Бароны тоже собрались не все: не было барона Тандера, солдафона и пьяницы, не приехал барон Инувик, ленивый бездельник, да и барон Геймар где-то задерживался.
       Каждый раз, проходя мимо приёмной Кабинета, Яктук недовольно кривился, натыкаясь взглядом на дородную фигуру Демада, который сидел в углу, уткнувшись в бумаги.
       «Тоже мне – учёный! Рожа красная, глаза, как у лягушки: торчат, вот-вот выпадут... Раскормленный боров...»
       Сам барон был среднего роста, худощавый, ходил, слегка пританцовывая – танцором он, действительно, был отменным.

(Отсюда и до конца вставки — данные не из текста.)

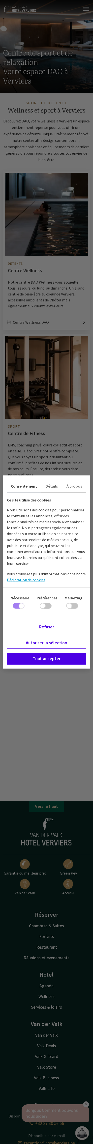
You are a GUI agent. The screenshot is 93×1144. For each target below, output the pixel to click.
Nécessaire (20, 597)
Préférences (47, 597)
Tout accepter (47, 658)
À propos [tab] (74, 486)
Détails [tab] (52, 486)
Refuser (46, 627)
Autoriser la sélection (46, 642)
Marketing (73, 597)
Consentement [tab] (24, 486)
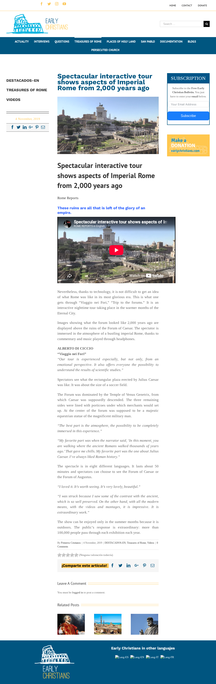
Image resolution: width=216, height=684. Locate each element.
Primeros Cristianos (71, 542)
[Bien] (68, 555)
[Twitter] (18, 127)
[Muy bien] (72, 555)
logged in (77, 592)
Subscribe (188, 116)
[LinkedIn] (25, 127)
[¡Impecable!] (76, 555)
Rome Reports (67, 198)
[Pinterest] (37, 127)
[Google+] (31, 127)
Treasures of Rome (136, 542)
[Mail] (43, 127)
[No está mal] (64, 555)
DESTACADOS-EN (115, 542)
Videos (150, 542)
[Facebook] (12, 127)
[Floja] (59, 555)
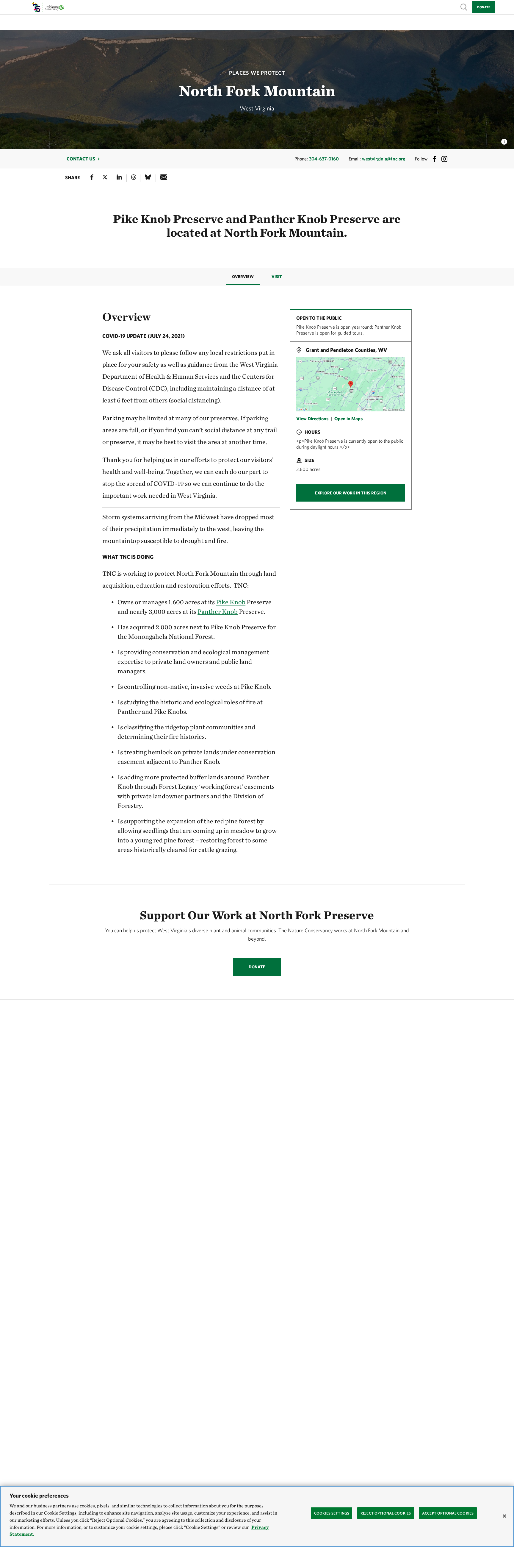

И сходство имел не с лягушкой, как Демад, а с орлом, чем несказанно гордился: горбатый нос нависал, как клюв, над узкими злыми губами. Карие глаза глядели пристально и дерзко – барон был драчливого и вспыльчивого нрава, заносчив и беспредельно нагл, и в частых своих поединках приобрёл славу рубаки, хотя и не участвовал ни одном сражении. Впрочем, эта слава не шла дальше круга, в котором он вращался – богатой элиты Раттанара.
       Осенью ему стукнуло сорок три. Тогда же он получил пост второго советника короля, став самым молодым членом Кабинета, что позволяло ему считать Кабинет сборищем старых маразматиков, делая исключение для короля (про него Яктук даже думать плохо опасался) и барона Геймара, благодаря которому он получил место советника.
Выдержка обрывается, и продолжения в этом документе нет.